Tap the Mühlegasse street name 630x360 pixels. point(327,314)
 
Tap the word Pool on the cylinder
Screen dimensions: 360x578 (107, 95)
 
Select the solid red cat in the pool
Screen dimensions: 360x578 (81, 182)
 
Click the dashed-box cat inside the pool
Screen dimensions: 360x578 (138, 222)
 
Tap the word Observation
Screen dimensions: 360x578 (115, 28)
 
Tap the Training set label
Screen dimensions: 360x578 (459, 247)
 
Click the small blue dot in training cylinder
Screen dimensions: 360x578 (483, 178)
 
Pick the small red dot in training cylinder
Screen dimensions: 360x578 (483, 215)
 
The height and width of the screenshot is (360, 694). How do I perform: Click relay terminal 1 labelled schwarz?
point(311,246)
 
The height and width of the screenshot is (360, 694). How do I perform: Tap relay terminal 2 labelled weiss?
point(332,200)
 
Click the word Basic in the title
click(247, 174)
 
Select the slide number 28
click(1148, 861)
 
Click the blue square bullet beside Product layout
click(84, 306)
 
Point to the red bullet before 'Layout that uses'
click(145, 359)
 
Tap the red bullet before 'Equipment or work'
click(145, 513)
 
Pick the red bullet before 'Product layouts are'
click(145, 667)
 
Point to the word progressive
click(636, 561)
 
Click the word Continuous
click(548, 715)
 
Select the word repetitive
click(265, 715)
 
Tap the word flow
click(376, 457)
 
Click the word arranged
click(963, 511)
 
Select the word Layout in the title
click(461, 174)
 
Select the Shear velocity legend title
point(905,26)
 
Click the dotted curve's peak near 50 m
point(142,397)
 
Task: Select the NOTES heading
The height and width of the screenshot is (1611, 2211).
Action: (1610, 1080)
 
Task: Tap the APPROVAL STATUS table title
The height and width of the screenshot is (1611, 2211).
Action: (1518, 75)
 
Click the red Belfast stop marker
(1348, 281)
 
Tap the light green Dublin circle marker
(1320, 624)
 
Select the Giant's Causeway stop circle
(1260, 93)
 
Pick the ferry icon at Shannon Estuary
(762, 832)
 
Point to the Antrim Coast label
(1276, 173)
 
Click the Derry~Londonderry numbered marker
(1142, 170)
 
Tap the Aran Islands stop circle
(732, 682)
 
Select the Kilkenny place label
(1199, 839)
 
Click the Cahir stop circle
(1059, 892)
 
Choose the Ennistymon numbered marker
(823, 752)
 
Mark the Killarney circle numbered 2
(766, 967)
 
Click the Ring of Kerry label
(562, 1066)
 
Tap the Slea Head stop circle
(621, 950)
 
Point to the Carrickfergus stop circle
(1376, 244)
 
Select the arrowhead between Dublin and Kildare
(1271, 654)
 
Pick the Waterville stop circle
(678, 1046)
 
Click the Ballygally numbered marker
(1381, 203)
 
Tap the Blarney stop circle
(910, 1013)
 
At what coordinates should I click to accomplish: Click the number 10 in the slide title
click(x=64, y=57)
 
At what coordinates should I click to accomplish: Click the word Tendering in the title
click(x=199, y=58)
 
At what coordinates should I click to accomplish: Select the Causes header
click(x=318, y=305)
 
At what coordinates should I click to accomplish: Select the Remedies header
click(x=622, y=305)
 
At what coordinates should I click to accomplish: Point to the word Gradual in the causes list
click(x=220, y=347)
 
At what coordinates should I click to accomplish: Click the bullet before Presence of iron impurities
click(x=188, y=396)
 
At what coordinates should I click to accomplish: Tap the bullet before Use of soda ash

==*==

=== Solicitud escrita ===
Vuelve a escribir todas las filas de arriba sin cambiar nada.

=== Respuesta escrita ===
Tap the Mühlegasse street name 630x360 pixels. point(327,314)
 
Tap the word Pool on the cylinder
Screen dimensions: 360x578 (107, 95)
 
Select the solid red cat in the pool
Screen dimensions: 360x578 (81, 182)
 
Click the dashed-box cat inside the pool
Screen dimensions: 360x578 (138, 222)
 
Tap the word Observation
Screen dimensions: 360x578 (115, 28)
 
Tap the Training set label
Screen dimensions: 360x578 (459, 247)
 
Click the small blue dot in training cylinder
Screen dimensions: 360x578 (483, 178)
 
Pick the small red dot in training cylinder
Screen dimensions: 360x578 (483, 215)
 
The height and width of the screenshot is (360, 694). How do I perform: Click relay terminal 1 labelled schwarz?
point(311,246)
 
The height and width of the screenshot is (360, 694). How do I perform: Tap relay terminal 2 labelled weiss?
point(332,200)
 
Click the word Basic in the title
click(247, 174)
 
Select the slide number 28
click(1148, 861)
 
Click the blue square bullet beside Product layout
click(84, 306)
 
Point to the red bullet before 'Layout that uses'
click(145, 359)
 
Tap the red bullet before 'Equipment or work'
click(145, 513)
 
Pick the red bullet before 'Product layouts are'
click(145, 667)
 
Point to the word progressive
click(636, 561)
 
Click the word Continuous
click(548, 715)
 
Select the word repetitive
click(265, 715)
 
Tap the word flow
click(376, 457)
 
Click the word arranged
click(963, 511)
 
Select the word Layout in the title
click(461, 174)
 
Select the Shear velocity legend title
point(905,26)
 
Click the dotted curve's peak near 50 m
point(142,397)
 
Task: Select the NOTES heading
The height and width of the screenshot is (1611, 2211).
Action: (1610, 1080)
 
Task: Tap the APPROVAL STATUS table title
The height and width of the screenshot is (1611, 2211).
Action: (1518, 75)
 
Click the red Belfast stop marker
(1348, 281)
 
Tap the light green Dublin circle marker
(1320, 624)
 
Select the Giant's Causeway stop circle
(1260, 93)
 
Pick the ferry icon at Shannon Estuary
(762, 832)
 
Point to the Antrim Coast label
(1276, 173)
 
Click the Derry~Londonderry numbered marker
(1142, 170)
 
Tap the Aran Islands stop circle
(732, 682)
 
Select the Kilkenny place label
(1199, 839)
 
Click the Cahir stop circle
(1059, 892)
 
Choose the Ennistymon numbered marker
(823, 752)
 
Mark the Killarney circle numbered 2
(766, 967)
 
Click the Ring of Kerry label
(562, 1066)
 
Tap the Slea Head stop circle
(621, 950)
 
Point to the Carrickfergus stop circle
(1376, 244)
 
Select the arrowhead between Dublin and Kildare
(1271, 654)
 
Pick the Waterville stop circle
(678, 1046)
 
Click the Ballygally numbered marker
(1381, 203)
 
Tap the Blarney stop circle
(910, 1013)
 
At what coordinates should I click to accomplish: Click the number 10 in the slide title
click(x=64, y=57)
 
At what coordinates should I click to accomplish: Click the word Tendering in the title
click(x=199, y=58)
 
At what coordinates should I click to accomplish: Select the Causes header
click(x=318, y=305)
 
At what coordinates should I click to accomplish: Select the Remedies header
click(x=622, y=305)
 
At what coordinates should I click to accomplish: Point to the word Gradual in the causes list
click(x=220, y=347)
 
At what coordinates should I click to accomplish: Click the bullet before Presence of iron impurities
click(x=188, y=396)
 
At what coordinates should I click to accomplish: Tap the bullet before Use of soda ash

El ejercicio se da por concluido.